*** Opening DATA IN THIS EXERCISE ***

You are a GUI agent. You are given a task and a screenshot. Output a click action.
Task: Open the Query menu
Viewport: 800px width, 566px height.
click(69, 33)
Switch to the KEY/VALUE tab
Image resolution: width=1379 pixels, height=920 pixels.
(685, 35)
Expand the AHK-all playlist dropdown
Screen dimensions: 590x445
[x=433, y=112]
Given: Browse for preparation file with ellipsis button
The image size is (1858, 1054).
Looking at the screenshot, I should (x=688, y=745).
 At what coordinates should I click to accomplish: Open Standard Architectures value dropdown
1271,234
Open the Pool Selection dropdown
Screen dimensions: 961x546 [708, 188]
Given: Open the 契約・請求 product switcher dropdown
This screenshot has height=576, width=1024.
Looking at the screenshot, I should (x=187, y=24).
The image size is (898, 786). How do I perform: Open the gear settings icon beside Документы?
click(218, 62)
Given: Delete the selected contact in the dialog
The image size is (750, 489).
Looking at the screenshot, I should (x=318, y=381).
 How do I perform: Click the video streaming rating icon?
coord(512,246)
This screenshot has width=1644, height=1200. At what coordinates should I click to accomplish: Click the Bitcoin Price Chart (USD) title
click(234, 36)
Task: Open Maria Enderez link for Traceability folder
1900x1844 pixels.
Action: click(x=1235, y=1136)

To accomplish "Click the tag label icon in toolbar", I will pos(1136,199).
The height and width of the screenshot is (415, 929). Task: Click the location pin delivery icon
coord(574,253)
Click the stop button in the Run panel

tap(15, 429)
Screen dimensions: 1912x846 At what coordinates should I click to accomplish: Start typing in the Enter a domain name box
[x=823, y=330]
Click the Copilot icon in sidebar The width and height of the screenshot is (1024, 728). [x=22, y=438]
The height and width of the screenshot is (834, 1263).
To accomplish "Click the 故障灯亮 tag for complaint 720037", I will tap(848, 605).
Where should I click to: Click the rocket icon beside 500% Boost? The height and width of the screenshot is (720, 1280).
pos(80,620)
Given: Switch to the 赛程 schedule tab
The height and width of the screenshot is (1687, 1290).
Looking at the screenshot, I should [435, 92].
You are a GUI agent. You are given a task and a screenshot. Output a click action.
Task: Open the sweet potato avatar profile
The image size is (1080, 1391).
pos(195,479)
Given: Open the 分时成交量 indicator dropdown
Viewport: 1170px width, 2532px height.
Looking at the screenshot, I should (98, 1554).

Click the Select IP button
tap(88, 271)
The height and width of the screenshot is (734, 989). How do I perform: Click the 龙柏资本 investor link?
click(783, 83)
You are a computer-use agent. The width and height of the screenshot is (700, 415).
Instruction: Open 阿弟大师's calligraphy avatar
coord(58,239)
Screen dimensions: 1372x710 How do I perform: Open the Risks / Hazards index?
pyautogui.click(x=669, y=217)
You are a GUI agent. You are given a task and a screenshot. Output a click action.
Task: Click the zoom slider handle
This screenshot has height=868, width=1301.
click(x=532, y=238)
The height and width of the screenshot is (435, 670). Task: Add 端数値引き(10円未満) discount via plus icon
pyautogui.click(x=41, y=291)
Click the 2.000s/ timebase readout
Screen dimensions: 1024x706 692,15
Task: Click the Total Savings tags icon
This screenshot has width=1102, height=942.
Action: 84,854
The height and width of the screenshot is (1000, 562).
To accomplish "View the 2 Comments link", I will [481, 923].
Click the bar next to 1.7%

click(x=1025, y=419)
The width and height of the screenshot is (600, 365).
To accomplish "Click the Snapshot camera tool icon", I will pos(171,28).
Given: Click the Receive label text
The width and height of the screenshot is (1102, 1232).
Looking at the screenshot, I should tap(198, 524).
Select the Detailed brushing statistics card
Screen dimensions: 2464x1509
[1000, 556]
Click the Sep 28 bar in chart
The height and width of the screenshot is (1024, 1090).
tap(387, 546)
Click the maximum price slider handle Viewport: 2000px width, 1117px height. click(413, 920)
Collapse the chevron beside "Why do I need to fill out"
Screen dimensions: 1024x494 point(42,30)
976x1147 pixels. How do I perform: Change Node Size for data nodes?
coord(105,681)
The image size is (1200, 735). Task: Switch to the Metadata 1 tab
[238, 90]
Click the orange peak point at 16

*** Closing DATA IN THIS EXERCISE ***

Write out each entry above exactly as it is written.

You are a GUI agent. You are given a task and a screenshot. Output a click action.
Task: Open the Query menu
Viewport: 800px width, 566px height.
click(69, 33)
Switch to the KEY/VALUE tab
Image resolution: width=1379 pixels, height=920 pixels.
(685, 35)
Expand the AHK-all playlist dropdown
Screen dimensions: 590x445
[x=433, y=112]
Given: Browse for preparation file with ellipsis button
The image size is (1858, 1054).
Looking at the screenshot, I should (x=688, y=745).
 At what coordinates should I click to accomplish: Open Standard Architectures value dropdown
1271,234
Open the Pool Selection dropdown
Screen dimensions: 961x546 [708, 188]
Given: Open the 契約・請求 product switcher dropdown
This screenshot has height=576, width=1024.
Looking at the screenshot, I should (x=187, y=24).
The image size is (898, 786). How do I perform: Open the gear settings icon beside Документы?
click(218, 62)
Given: Delete the selected contact in the dialog
The image size is (750, 489).
Looking at the screenshot, I should (x=318, y=381).
 How do I perform: Click the video streaming rating icon?
coord(512,246)
This screenshot has width=1644, height=1200. At what coordinates should I click to accomplish: Click the Bitcoin Price Chart (USD) title
click(234, 36)
Task: Open Maria Enderez link for Traceability folder
1900x1844 pixels.
Action: click(x=1235, y=1136)

To accomplish "Click the tag label icon in toolbar", I will pos(1136,199).
The height and width of the screenshot is (415, 929). Task: Click the location pin delivery icon
coord(574,253)
Click the stop button in the Run panel

tap(15, 429)
Screen dimensions: 1912x846 At what coordinates should I click to accomplish: Start typing in the Enter a domain name box
[x=823, y=330]
Click the Copilot icon in sidebar The width and height of the screenshot is (1024, 728). [x=22, y=438]
The height and width of the screenshot is (834, 1263).
To accomplish "Click the 故障灯亮 tag for complaint 720037", I will tap(848, 605).
Where should I click to: Click the rocket icon beside 500% Boost? The height and width of the screenshot is (720, 1280).
pos(80,620)
Given: Switch to the 赛程 schedule tab
The height and width of the screenshot is (1687, 1290).
Looking at the screenshot, I should [435, 92].
You are a GUI agent. You are given a task and a screenshot. Output a click action.
Task: Open the sweet potato avatar profile
The image size is (1080, 1391).
pos(195,479)
Given: Open the 分时成交量 indicator dropdown
Viewport: 1170px width, 2532px height.
Looking at the screenshot, I should (98, 1554).

Click the Select IP button
tap(88, 271)
The height and width of the screenshot is (734, 989). How do I perform: Click the 龙柏资本 investor link?
click(783, 83)
You are a computer-use agent. The width and height of the screenshot is (700, 415).
Instruction: Open 阿弟大师's calligraphy avatar
coord(58,239)
Screen dimensions: 1372x710 How do I perform: Open the Risks / Hazards index?
pyautogui.click(x=669, y=217)
You are a GUI agent. You are given a task and a screenshot. Output a click action.
Task: Click the zoom slider handle
This screenshot has height=868, width=1301.
click(x=532, y=238)
The height and width of the screenshot is (435, 670). Task: Add 端数値引き(10円未満) discount via plus icon
pyautogui.click(x=41, y=291)
Click the 2.000s/ timebase readout
Screen dimensions: 1024x706 692,15
Task: Click the Total Savings tags icon
This screenshot has width=1102, height=942.
Action: 84,854
The height and width of the screenshot is (1000, 562).
To accomplish "View the 2 Comments link", I will [481, 923].
Click the bar next to 1.7%

click(x=1025, y=419)
The width and height of the screenshot is (600, 365).
To accomplish "Click the Snapshot camera tool icon", I will pos(171,28).
Given: Click the Receive label text
The width and height of the screenshot is (1102, 1232).
Looking at the screenshot, I should tap(198, 524).
Select the Detailed brushing statistics card
Screen dimensions: 2464x1509
[1000, 556]
Click the Sep 28 bar in chart
The height and width of the screenshot is (1024, 1090).
tap(387, 546)
Click the maximum price slider handle Viewport: 2000px width, 1117px height. click(413, 920)
Collapse the chevron beside "Why do I need to fill out"
Screen dimensions: 1024x494 point(42,30)
976x1147 pixels. How do I perform: Change Node Size for data nodes?
coord(105,681)
The image size is (1200, 735). Task: Switch to the Metadata 1 tab
[238, 90]
Click the orange peak point at 16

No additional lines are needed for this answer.